In our experience, the 11–14-week scan typically adds only a limited amount of new anatomical information after a high-quality 10-week examination, as it is largely looking for the same severe anomalies. It is very uncommon for a significant structural finding to be completely absent at 10 weeks yet clearly present at 12–13 weeks. At the same time, there are important conditions that may develop or become obvious shortly after a “normal 12-week scan”, such as congenital diaphragmatic hernia (CDH), congenital high airway obstruction syndrome (CHAOS), lower urinary tract obstruction (LUTO), evolving skeletal dysplasias, some forms of hypoplastic left heart syndrome (HLHS), as well as other serious abnormalities. Leaving the next detailed assessment too late (around 20 weeks) can reduce the chance of picking these up early.
The 14–16-week visit can also be used to assess cervical length in higher-risk situations, and many women find a scan around 16 weeks particularly reassuring because it confirms that the pregnancy is progressing well.
We generally do not recommend routine scans in the 16–18-week window because the fetal position at that stage is often awkward (commonly a “sitting” posture), which can make the examination technically more challenging and less consistently diagnostic.
It is a different type of appointment, with a different purpose, and it is performed by an expert in early fetal anatomy rather than a screening-only clinician.
A standard 11–14-week NT scan is a screening scan designed to measure the nuchal translucency and, in many settings, combine this with blood markers and maternal age to estimate the chance of the common trisomies (T21, T18 and T13).
The SMART NT 12–13-week scan is a planned, targeted assessment for pregnancies where an increased NT was already identified around 10 weeks. By this stage, major early anomalies have usually been excluded and, in most cases, results from an extended NIPT (such as KNOVA by Fulgent) are already available. The focus is a detailed early anatomy review, with particular attention to structures linked with increased NT, especially the heart, using a structured protocol that mirrors, as far as possible at this gestation, the approach of a standard 20-week anomaly scan.
In most cases, no - we do not ask patients to have a full bladder for either scan. A full bladder can be uncomfortable and it often doesn’t improve image quality at these gestations, or even reduce resolution. In early pregnancy, an overly full bladder can push the uterus into a less favourable position and may make the scan more difficult. With modern high-resolution ultrasound, we usually obtain excellent views with a comfortably empty (or only mildly filled) bladder. If we need more detail we will offer a transvaginal scan (TVS), which require an empty bladder. Occasionally, if the uterus is positioned deep in the pelvis or views are limited by large fibroids, we may suggest drinking a small amount of water, but this is the exception rather than the rule.

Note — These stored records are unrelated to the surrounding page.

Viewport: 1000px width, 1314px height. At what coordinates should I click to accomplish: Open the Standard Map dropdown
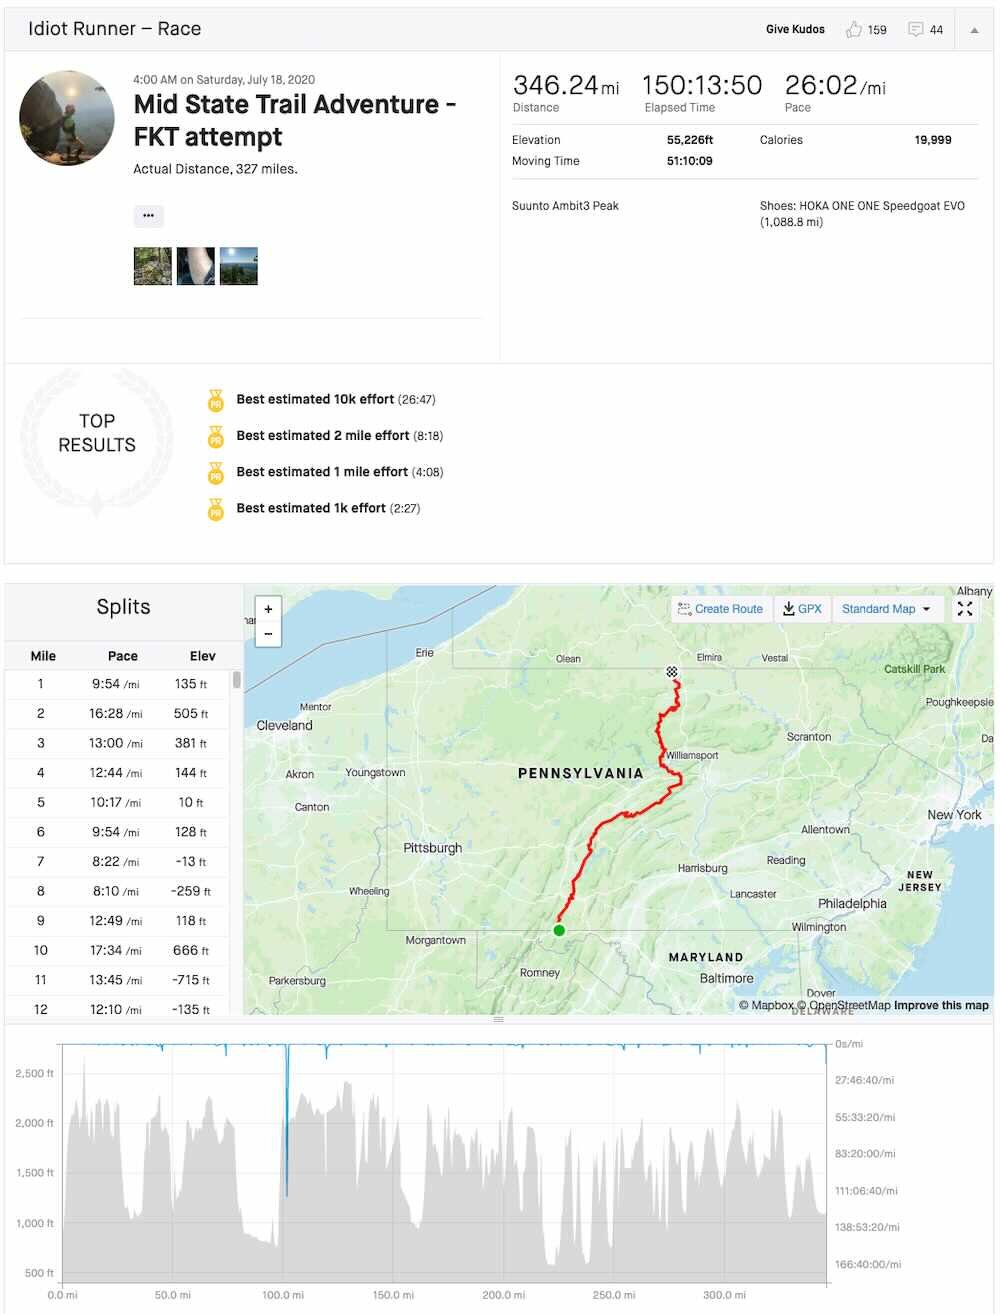[886, 609]
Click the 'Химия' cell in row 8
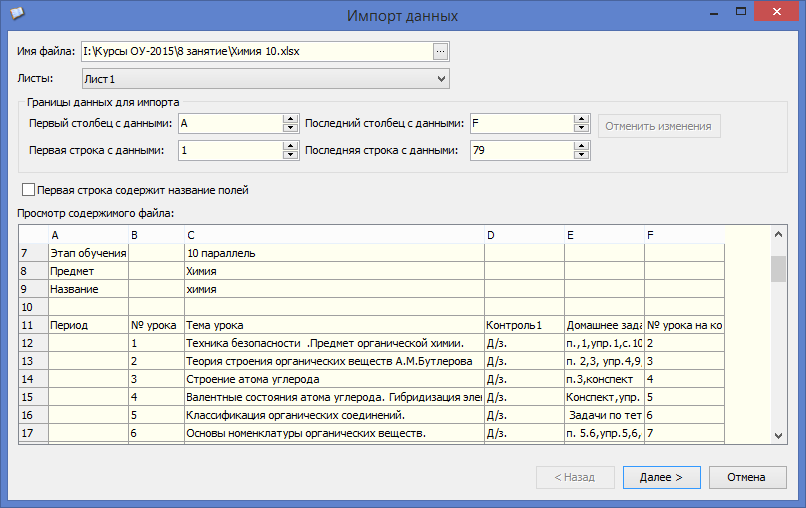806x508 pixels. point(202,271)
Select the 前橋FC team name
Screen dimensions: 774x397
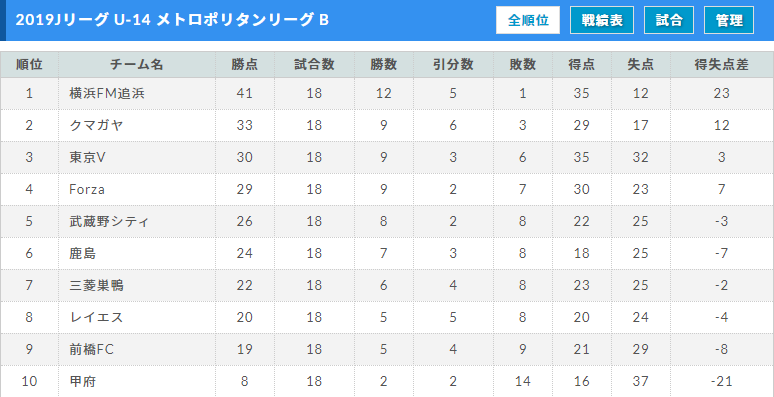pos(92,350)
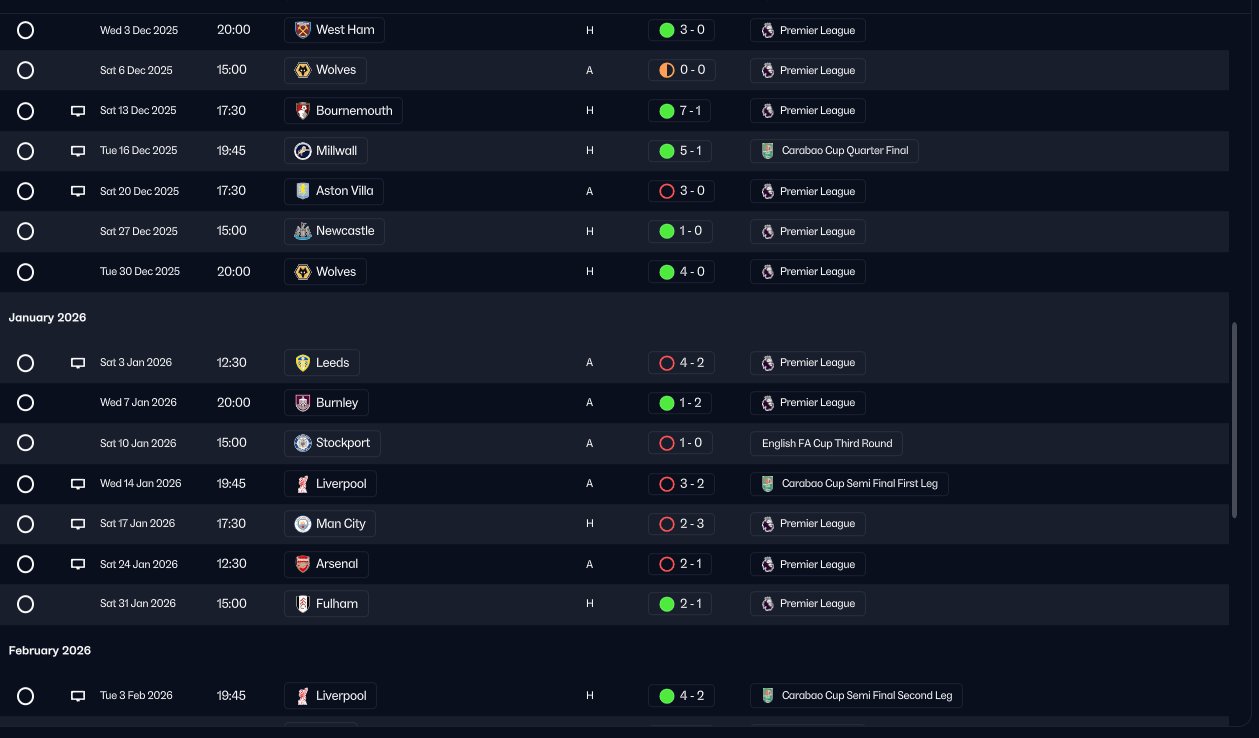
Task: Collapse the January 2026 month section
Action: pyautogui.click(x=48, y=317)
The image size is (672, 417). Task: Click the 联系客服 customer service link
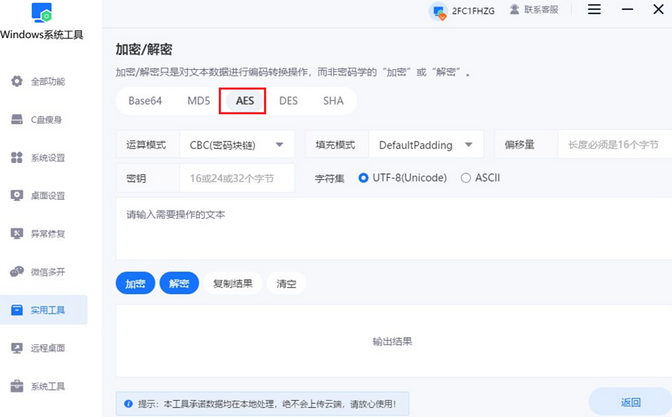tap(536, 10)
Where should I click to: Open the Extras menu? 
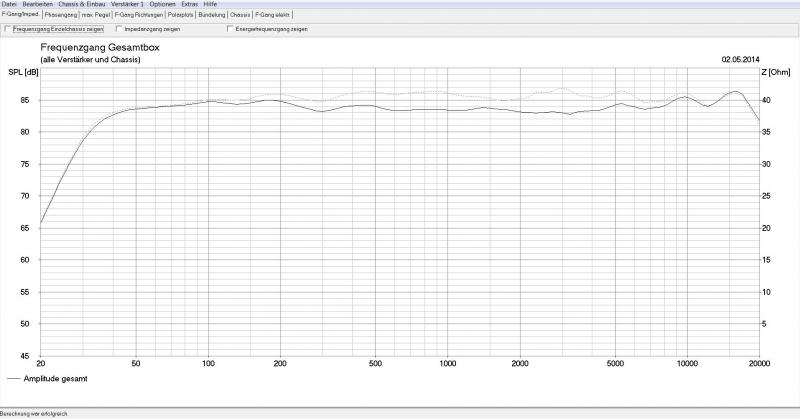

Historically, transabdominal pelvic ultrasound used a full bladder as an acoustic window to improve views, a technique developed by ultrasound pioneer Prof Ian Donald (Glasgow, UK) in the early 1960s. Modern high-resolution ultrasound (with high-frequency probes and advanced image processing) provides far better diagnostic detail, so a full bladder is usually unnecessary, especially when transvaginal scanning is available.